## What to do
Write the data below out again in full, exactly as shown.

Data items
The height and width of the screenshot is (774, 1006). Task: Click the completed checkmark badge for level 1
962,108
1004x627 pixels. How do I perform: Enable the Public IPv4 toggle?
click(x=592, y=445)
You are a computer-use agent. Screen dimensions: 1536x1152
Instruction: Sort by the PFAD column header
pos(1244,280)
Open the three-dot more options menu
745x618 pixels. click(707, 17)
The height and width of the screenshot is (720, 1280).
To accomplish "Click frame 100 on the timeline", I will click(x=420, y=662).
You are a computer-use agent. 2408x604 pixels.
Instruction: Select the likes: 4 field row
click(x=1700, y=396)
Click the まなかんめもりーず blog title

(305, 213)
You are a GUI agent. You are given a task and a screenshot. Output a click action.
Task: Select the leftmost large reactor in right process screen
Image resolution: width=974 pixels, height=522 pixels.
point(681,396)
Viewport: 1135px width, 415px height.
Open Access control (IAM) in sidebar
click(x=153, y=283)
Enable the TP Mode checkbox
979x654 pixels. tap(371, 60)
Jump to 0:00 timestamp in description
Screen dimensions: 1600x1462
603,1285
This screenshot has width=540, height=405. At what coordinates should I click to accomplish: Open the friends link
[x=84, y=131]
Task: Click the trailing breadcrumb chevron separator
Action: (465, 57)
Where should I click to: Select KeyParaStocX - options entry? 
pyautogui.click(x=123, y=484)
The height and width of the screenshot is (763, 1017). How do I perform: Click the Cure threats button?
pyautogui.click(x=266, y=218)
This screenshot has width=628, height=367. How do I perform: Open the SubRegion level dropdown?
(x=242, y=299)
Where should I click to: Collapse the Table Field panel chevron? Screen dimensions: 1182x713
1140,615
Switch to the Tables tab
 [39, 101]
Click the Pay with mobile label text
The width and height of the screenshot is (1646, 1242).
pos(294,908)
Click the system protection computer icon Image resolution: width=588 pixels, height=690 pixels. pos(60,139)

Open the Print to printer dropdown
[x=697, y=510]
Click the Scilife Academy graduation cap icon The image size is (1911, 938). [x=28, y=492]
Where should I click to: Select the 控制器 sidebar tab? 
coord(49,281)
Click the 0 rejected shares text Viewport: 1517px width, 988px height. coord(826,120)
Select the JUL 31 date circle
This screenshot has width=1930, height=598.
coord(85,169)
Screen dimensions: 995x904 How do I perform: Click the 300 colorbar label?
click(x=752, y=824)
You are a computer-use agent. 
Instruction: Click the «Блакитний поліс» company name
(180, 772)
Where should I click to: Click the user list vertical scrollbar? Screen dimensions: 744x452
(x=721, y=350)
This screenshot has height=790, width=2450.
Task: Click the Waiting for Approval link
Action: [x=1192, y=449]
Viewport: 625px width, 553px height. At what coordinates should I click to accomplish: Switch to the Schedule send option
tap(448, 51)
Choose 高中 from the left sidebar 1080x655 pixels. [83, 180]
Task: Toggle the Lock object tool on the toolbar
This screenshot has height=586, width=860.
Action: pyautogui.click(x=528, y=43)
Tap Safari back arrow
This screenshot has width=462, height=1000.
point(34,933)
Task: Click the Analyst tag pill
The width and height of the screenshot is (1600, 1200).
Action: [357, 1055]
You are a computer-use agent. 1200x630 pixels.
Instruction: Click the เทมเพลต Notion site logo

## Exercise answer
The height and width of the screenshot is (774, 1006). Task: Click the completed checkmark badge for level 1
962,108
1004x627 pixels. How do I perform: Enable the Public IPv4 toggle?
click(x=592, y=445)
You are a computer-use agent. Screen dimensions: 1536x1152
Instruction: Sort by the PFAD column header
pos(1244,280)
Open the three-dot more options menu
745x618 pixels. click(707, 17)
The height and width of the screenshot is (720, 1280).
To accomplish "Click frame 100 on the timeline", I will click(x=420, y=662).
You are a computer-use agent. 2408x604 pixels.
Instruction: Select the likes: 4 field row
click(x=1700, y=396)
Click the まなかんめもりーず blog title

(305, 213)
You are a GUI agent. You are given a task and a screenshot. Output a click action.
Task: Select the leftmost large reactor in right process screen
Image resolution: width=974 pixels, height=522 pixels.
point(681,396)
Viewport: 1135px width, 415px height.
Open Access control (IAM) in sidebar
click(x=153, y=283)
Enable the TP Mode checkbox
979x654 pixels. tap(371, 60)
Jump to 0:00 timestamp in description
Screen dimensions: 1600x1462
603,1285
This screenshot has width=540, height=405. At what coordinates should I click to accomplish: Open the friends link
[x=84, y=131]
Task: Click the trailing breadcrumb chevron separator
Action: (465, 57)
Where should I click to: Select KeyParaStocX - options entry? 
pyautogui.click(x=123, y=484)
The height and width of the screenshot is (763, 1017). How do I perform: Click the Cure threats button?
pyautogui.click(x=266, y=218)
This screenshot has width=628, height=367. How do I perform: Open the SubRegion level dropdown?
(x=242, y=299)
Where should I click to: Collapse the Table Field panel chevron? Screen dimensions: 1182x713
1140,615
Switch to the Tables tab
 [39, 101]
Click the Pay with mobile label text
The width and height of the screenshot is (1646, 1242).
pos(294,908)
Click the system protection computer icon Image resolution: width=588 pixels, height=690 pixels. pos(60,139)

Open the Print to printer dropdown
[x=697, y=510]
Click the Scilife Academy graduation cap icon The image size is (1911, 938). [x=28, y=492]
Where should I click to: Select the 控制器 sidebar tab? 
coord(49,281)
Click the 0 rejected shares text Viewport: 1517px width, 988px height. coord(826,120)
Select the JUL 31 date circle
This screenshot has width=1930, height=598.
coord(85,169)
Screen dimensions: 995x904 How do I perform: Click the 300 colorbar label?
click(x=752, y=824)
You are a computer-use agent. 
Instruction: Click the «Блакитний поліс» company name
(180, 772)
Where should I click to: Click the user list vertical scrollbar? Screen dimensions: 744x452
(x=721, y=350)
This screenshot has height=790, width=2450.
Task: Click the Waiting for Approval link
Action: [x=1192, y=449]
Viewport: 625px width, 553px height. At what coordinates should I click to accomplish: Switch to the Schedule send option
tap(448, 51)
Choose 高中 from the left sidebar 1080x655 pixels. [83, 180]
Task: Toggle the Lock object tool on the toolbar
This screenshot has height=586, width=860.
Action: pyautogui.click(x=528, y=43)
Tap Safari back arrow
This screenshot has width=462, height=1000.
point(34,933)
Task: Click the Analyst tag pill
The width and height of the screenshot is (1600, 1200).
Action: [357, 1055]
You are a computer-use agent. 1200x630 pixels.
Instruction: Click the เทมเพลต Notion site logo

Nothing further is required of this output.